I2. (meta)data use vocabularies that follow FAIR principles
I3. (meta)data include qualified references to other (meta)data

To be Reusable:
R1. meta(data) are richly described with a plurality of accurate and relevant attributes
R1.1. (meta)data are released with a clear and accessible data usage license
R1.2. (meta)data are associated with detailed provenance
R1.3. (meta)data meet domain-relevant community standards

This paper [BKR20] looks at how FAIR data principles apply to mathematical data, and propose a further principle they call “deep FAIR” data, and give a sampling of datasets here.

In the next sections we discuss what these principles mean in the context of combinatorial data repositories, and how they influence the design choices of this book.

Findable

There are many online repositories of mathematical data, but locating them can be difficult, and often links are broken when a website has moved or just disappeared. So establishing a permanent location is critical.

GitHub is one place that code and data can be deposited, but it is not designed for permanent preservation. A number of repositories that are designed to be permanent and discoverable are available, such as Dryad, Figshare, and Zenodo. They all assign a record a DOI (Digital Object Identifier), by which it can be uniquely identified and located.

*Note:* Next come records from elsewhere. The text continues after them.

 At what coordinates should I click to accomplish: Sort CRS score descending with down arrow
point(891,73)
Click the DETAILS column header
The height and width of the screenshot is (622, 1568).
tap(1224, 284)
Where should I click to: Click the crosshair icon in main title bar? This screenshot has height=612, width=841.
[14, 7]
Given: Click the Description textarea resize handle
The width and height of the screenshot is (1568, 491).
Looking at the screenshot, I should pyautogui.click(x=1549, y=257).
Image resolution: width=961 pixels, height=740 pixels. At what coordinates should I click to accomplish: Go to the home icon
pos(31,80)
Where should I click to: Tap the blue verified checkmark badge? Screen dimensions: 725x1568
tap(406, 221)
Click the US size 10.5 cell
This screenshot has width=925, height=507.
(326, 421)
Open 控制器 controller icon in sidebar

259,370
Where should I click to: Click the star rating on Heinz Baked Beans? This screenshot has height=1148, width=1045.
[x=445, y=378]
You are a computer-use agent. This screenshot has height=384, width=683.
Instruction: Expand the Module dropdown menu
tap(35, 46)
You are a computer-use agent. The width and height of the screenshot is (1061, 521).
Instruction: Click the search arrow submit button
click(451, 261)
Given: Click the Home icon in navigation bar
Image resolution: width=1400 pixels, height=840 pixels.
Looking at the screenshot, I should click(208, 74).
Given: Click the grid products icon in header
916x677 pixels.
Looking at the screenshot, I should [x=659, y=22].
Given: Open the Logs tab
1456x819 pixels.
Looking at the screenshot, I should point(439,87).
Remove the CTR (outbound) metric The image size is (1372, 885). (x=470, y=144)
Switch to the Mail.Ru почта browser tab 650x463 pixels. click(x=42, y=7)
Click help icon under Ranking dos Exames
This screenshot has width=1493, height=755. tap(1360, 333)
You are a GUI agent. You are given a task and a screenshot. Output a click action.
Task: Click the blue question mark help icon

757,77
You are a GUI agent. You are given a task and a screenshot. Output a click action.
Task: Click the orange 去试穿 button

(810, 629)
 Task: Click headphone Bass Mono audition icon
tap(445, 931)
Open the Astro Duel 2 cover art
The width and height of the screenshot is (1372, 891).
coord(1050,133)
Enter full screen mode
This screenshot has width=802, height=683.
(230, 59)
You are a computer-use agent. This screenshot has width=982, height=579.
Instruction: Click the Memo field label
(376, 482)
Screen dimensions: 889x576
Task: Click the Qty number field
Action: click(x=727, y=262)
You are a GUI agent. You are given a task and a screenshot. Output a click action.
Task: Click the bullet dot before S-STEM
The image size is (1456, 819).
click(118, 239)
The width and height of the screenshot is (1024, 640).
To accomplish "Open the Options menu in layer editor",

They have various pros and cons, and new ones are regularly appearing. I decided to go with a GitHub repo archived at Zenodo.

Note that the author’s website [Gor22] still exists, and provides a friendlier interface for users who only need a few of its combinatorial objects. For now this book is a supplement, but the long-term plan is for it, and others for difference sets, covering designs and Steiner systems, to replace it entirely.

Adding metadata so that tools like Google Dataset Search can find the repository is important. There are also directories of research data repositories, such as https://www.re3data.org and https://fairsharing.org. Making this data findable is still a work in progress.

Accessible

How to present data is another question. Jupyter Notebooks are a way to present data and code together, so that a user can quickly manipulate it. Jupyter books are a way to add material beyond the notebook. In [SF21] a Jupyter Book is used to prepare data, a paper, and slides for a talk all in one package.

One way to interact with a Jupyter book is to install the Jupyter Book software, the source for the book itself, and then build it. See [Com20] for information about how to do that.

That’s more work than most casual users will be willing to do. An easier alternative is to use BinderHub, which can be set up to execute a Jupyter Book on GitHub. See the Launch into interactive computing interfaces section of [Com20]. Click on the launch button above to try it out.

Interoperable

Presenting the data as a CSV file seemed like the most direct approach. Simple Python code is included to do basic processing, so that the data can be examined without additional work, and can be used with other people’s code with a minimum of effort.

The goal was to keep the data and code as simple as possible. This dataset is fairly small, which is why it was chosen to start with. The covering designs database is several gigabytes. That amount of space is not a problem, but putting it all in a Jupyter Notebook and getting good performance may be more challenging.

Reusable

When you store your data on a repository, you will need to specify a license for use. Creative Commons has a number of options:

  • CC BY: reuse is allowed, but must cite the creators

  • CC NC: no commercial use

  • CC0: nearly public domain

This paper In [LM20] looks at questions about sharing research data.
These workshop slides [KS17] give a good overview of the steps and options involved in publishing research data.

This book and its data are released under the CC BY license.